--- START OF PASSAGE TO READ ---

On Fri, 25 Jun 2010 22:14:00 +0100, Tim Streater wrote:

Could you define what's meant by "multiprogramming support" in this
context?

Two operating modes - user and executive. Or did I get it wrong and
the
4120 had that too? Enter user mode with the EXIT instruction, and
system call back with the EXEN instruction...

Yeah, OK, that's pretty common. I guess I never heard it called that
before. But then I never used any ICL kit.


There's obvioously more, if it is to be useful, but that's a good start.

We had a Honeywell DDP-516 that had a two-mode operation, but it was
useless as (for example) there was no way of telling the previous state
when an interrupt had occurred, so you couldn't restore state. Quite a
lot of other holes too. I rewired the CPU to fix the variouls issues.


Blimey wot was the point of that then (designing it that way, I mean).


IME you add some "useful" hardware feature and the programmers can't grasp
how to use so it just sits there untested and never gets fixed if its
broken.

--- END OF PASSAGE TO READ ---

*DIRECTIVES*.
**a)** Answer these about the discussion of CPU operating modes, one line each:
(i) Which instruction is used to enter user mode?
(ii) Which machine is described as having a two-mode operation that was useless?
(iii) What could not be told on that machine when an interrupt had occurred?
**b)** Carry on the discussion of CPU operating modes from its last sentence.

--- START OF INFORMATION PROVIDED ---

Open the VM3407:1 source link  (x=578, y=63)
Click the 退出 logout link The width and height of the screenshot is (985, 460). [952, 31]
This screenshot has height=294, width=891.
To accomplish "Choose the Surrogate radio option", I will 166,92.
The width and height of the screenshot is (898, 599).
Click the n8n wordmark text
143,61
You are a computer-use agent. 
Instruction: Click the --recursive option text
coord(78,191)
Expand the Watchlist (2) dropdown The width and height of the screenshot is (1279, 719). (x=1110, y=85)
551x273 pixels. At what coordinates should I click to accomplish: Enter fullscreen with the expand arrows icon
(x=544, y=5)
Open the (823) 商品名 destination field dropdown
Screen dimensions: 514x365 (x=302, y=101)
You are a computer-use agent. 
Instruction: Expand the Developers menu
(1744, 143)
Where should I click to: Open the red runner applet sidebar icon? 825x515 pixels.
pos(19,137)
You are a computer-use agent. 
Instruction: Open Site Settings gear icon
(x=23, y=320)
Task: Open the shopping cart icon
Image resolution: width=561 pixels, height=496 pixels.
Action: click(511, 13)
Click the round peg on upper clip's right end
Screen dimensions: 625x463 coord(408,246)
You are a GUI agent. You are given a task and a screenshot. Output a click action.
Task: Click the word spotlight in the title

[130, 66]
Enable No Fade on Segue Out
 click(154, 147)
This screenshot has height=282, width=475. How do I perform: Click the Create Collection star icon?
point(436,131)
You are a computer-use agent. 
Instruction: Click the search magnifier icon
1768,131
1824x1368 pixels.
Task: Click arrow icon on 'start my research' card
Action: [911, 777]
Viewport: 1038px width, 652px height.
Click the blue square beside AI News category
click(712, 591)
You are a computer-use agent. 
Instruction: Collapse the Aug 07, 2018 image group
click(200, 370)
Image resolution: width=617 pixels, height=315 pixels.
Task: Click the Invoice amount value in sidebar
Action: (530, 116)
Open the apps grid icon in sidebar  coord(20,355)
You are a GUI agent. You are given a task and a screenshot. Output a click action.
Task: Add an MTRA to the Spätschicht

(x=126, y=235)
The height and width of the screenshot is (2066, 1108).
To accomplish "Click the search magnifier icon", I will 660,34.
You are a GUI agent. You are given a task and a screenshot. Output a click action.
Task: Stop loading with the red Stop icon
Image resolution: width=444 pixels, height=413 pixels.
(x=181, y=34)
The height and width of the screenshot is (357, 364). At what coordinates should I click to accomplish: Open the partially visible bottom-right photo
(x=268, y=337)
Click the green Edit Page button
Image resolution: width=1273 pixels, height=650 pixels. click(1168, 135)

--- END OF INFORMATION PROVIDED ---

*TASK RESPONSES*.
**a)**
(i) The EXIT instruction.
(ii) A Honeywell DDP-516.
(iii) The previous state, so state couldn't be restored.

**b)**
I've been there.. I designed part of a redundant processor system where each
CPU could monitor the interrupts and the responses on the other CPUs. So if
an interrupt occurred and the CPU running the lowest priority process didn't
respond another would kick off a fault interrupt. The hardware worked great
but the idea was too hard for the "software" and it got removed during
testing. Intel later infringed the patent I had on interrupting the lowest
priority "CPU" but because we didn't use the idea someone decided the to let
the patent lapse.


You prolly want to be able to designate memory as no-access, read-only,
read/write, and execute-only, too (as well as mapping it).

I remember going to a presentation on the then-new 68000 in 1979 where
folks were asking about such features (and also what you mentioned), but
the Motorola guy said that they figured it would take too much space on
the chip. Turns out that later, when they looked into it, it didn't add
much extra at all.


I expect the machine predates the 68000.
Motorola completely mucked up the MMU they designed. They went through
several versions before they got one that worked properly and put it in the
68030.

In the meantime Intel had produced the 386 which had a working paged MMU in
it and that was what later became the normal way of doing paged memory on
Unix and the likes. Prior to that nearly every Unix machine had different
paging mechanisms.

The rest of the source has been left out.